Therefore $\Phi$ preserves $h_L$.  The fact that it preserves $h_R$ is proved similarly.
\end{proof}

\begin{lem}
\label{lem:mainiso}
The graph homomorphism $\Phi$ descends to a graph isomorphism
\[\tilde{\Phi}:(A_L^0\times A_R^0)/K \to A\]
that preserves colors and bigrading.
\end{lem}
\begin{proof}
Let $g\in C(A)$.  By Lemma~\ref{lem:gphi}, $\Phi(g(v_1,v_2))=g\Phi(v_1,v_2)=\Phi(v_1,v_2)$.  Therefore $\Phi$ actually descends to the quotient:
\[\tilde{\Phi}:(A_L^0\times A_R^0)/K\to A\]

We now show that $\tilde{\Phi}$ is an isomorphism.

To show that $\tilde{\Phi}$ is onto, let $v$ be a vertex in $A$.  Since $A$ is connected, there is a word $\vec{x}\in \ZZ_2^n$ so that $\vec{x}\overline{0}=v$.  Let $v_1=\pi_L(\vec{x})\overline{0}$ in $A_L^0$ and $v_2=\pi_R(\vec{x})\overline{0}$ in $A_R^0$.  Then $\Phi(v_1,v_2)=(Z_L(\pi_L(\vec{x})) + Z_R(\pi_R(\vec{x})))\overline{0} = \vec{x}\overline{0}= v$.

To show that $\tilde{\Phi}$ is one-to-one, suppose $(v_1,v_2)$ and $(v_3,v_4)$ are vertices in $A_L^0\times A_R^0$ and suppose $\Phi(v_1,v_2)=\Phi(v_3,v_4)$.  Define $\vec{x}_1$, $\vec{x}_2$, $\vec{x}_3$, and $\vec{x}_4$ as above, so that $\vec{x}_1\overline{0}=v_1$, and so on.  We then have $(Z_L(\vec{x}_1)+Z_R(\vec{x}_2))\overline{0}=(Z_L(\vec{x}_3) +Z_R(\vec{x}_4))\overline{0}$.  Then $(Z_L(\vec{x}_3-\vec{x}_1)+Z_R(\vec{x_4}-\vec{x}_2))\overline{0}=\overline{0}$, so that if we let $\vec{y}=Z_L(\vec{x}_3-\vec{x}_1)+Z_R(\vec{x_4}-\vec{x}_2)$, then $\vec{y}\in C(A)$ and $\vec{y}(v_1,v_2)=(v_3,v_4)$.
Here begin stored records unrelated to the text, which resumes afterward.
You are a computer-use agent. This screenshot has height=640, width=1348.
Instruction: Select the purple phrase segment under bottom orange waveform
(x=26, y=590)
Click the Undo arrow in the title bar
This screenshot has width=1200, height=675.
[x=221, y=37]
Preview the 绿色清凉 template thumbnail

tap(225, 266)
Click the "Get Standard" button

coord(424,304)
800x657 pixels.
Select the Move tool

Since $C(A)=Z_L(C(A_L^0))\oplus Z_R(C(A_R^0))\oplus K$, we can write $\vec{y}=\vec{y}_1+\vec{y}_2+\vec{y}_3$ where $\vec{y}_1\in Z_L(C(A_L^0))$, $\vec{y}_2\in Z_R(C(A_R^0))$, and $\vec{y}_3\in K$.
\begin{eqnarray*}
(\vec{y}_1+\vec{y}_2+\vec{y}_3)(v_1,v_2)&=&(v_3,v_4)\\
\vec{y}_3(\pi_L(\vec{y}_1)v_1,\pi_R(\vec{y}_2)v_2)&=&(v_3,v_4)\\
\vec{y}_3(v_1,v_2)&=&(v_3,v_4)
\end{eqnarray*}
This proves that $\tilde{\Phi}$ is one-to-one.
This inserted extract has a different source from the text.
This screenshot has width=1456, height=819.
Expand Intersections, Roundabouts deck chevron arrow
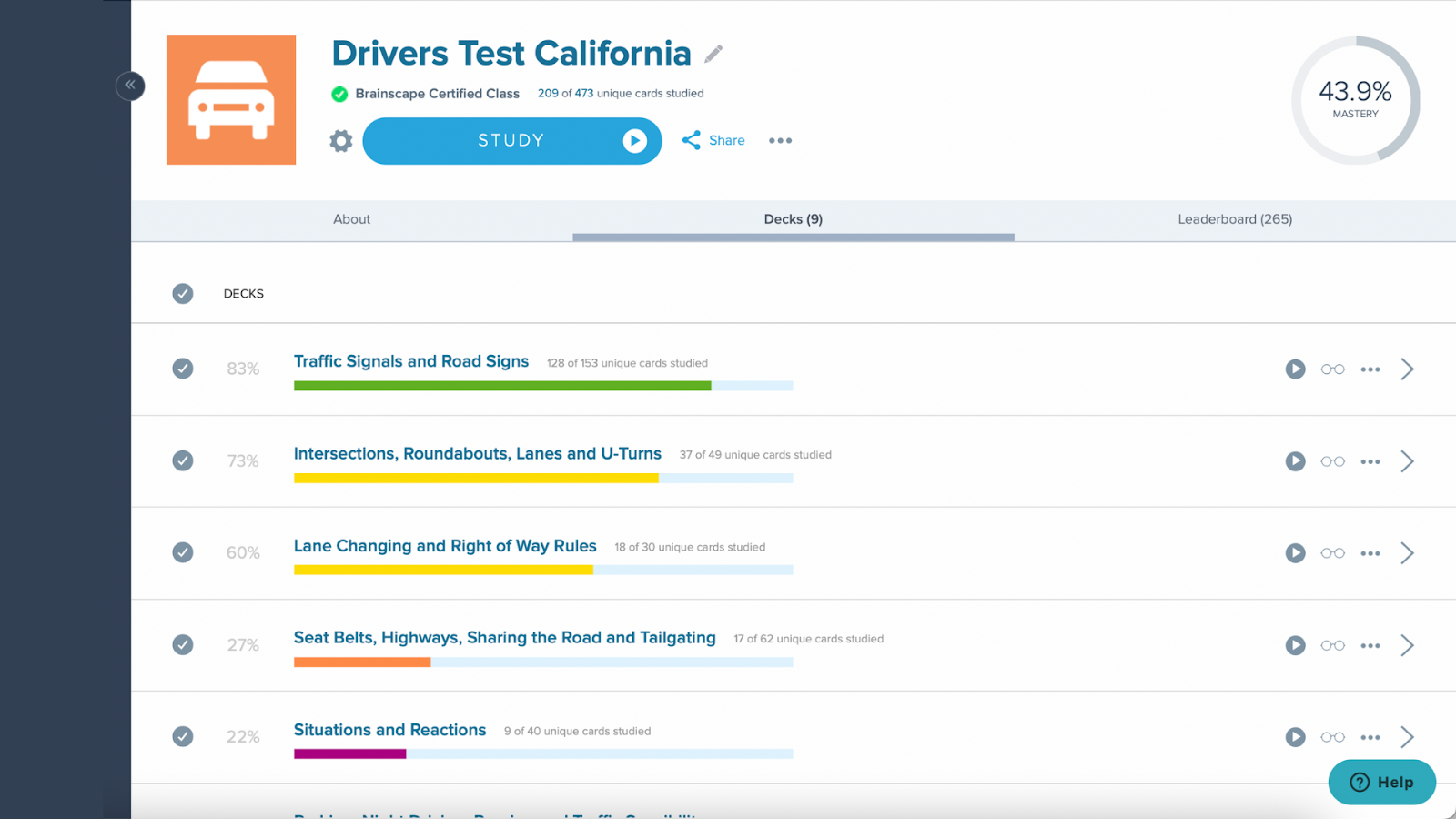pos(1407,461)
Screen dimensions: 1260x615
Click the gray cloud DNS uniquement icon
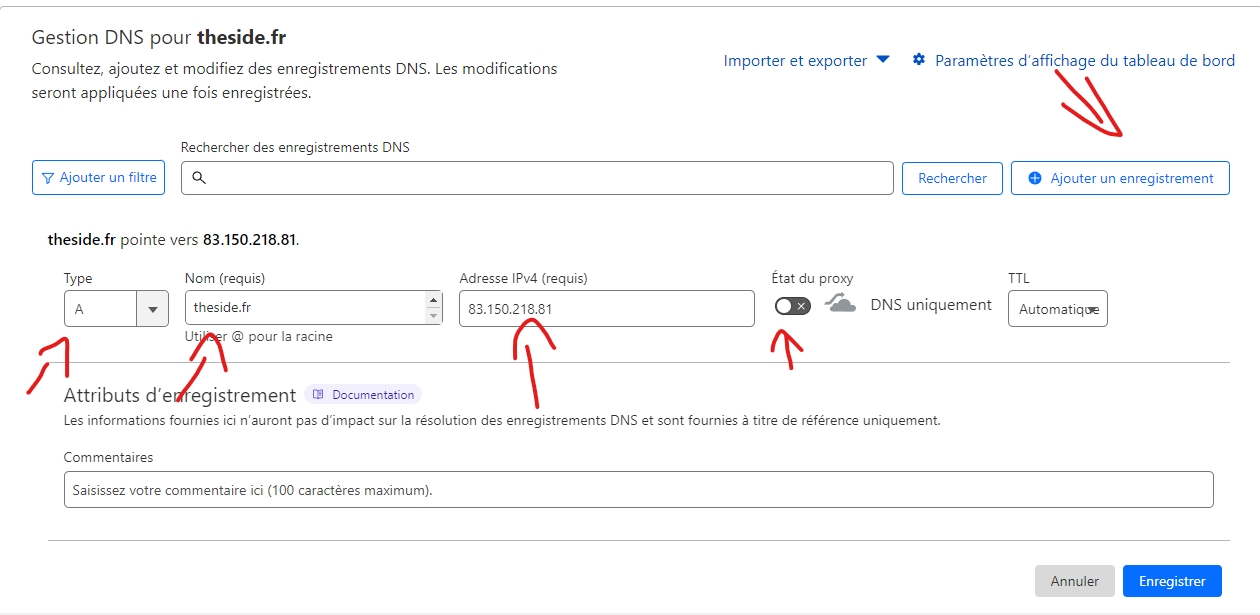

Note that $\Phi(v,\overline{0})=v$ on $A_L^0\times\{\overline{0}\}$, and $\Phi(\overline{0},v)=v$ on $\{\overline{0}\}\times A_R^0$.


\end{proof}


Unfortunately, it is too much to expect the dashing on $(A_L^0\times A_R^0)/K$ to agree with the dashing on $A$; it is also almost always false that the dashing on $A_L^0\times A_R^0$ is invariant under the quotienting action of $K$. However, if we allow the operation of \emph{vertex switching}, then we can basically accomplish these goals, giving $F$ of Theorem~\ref{thm:quotient}.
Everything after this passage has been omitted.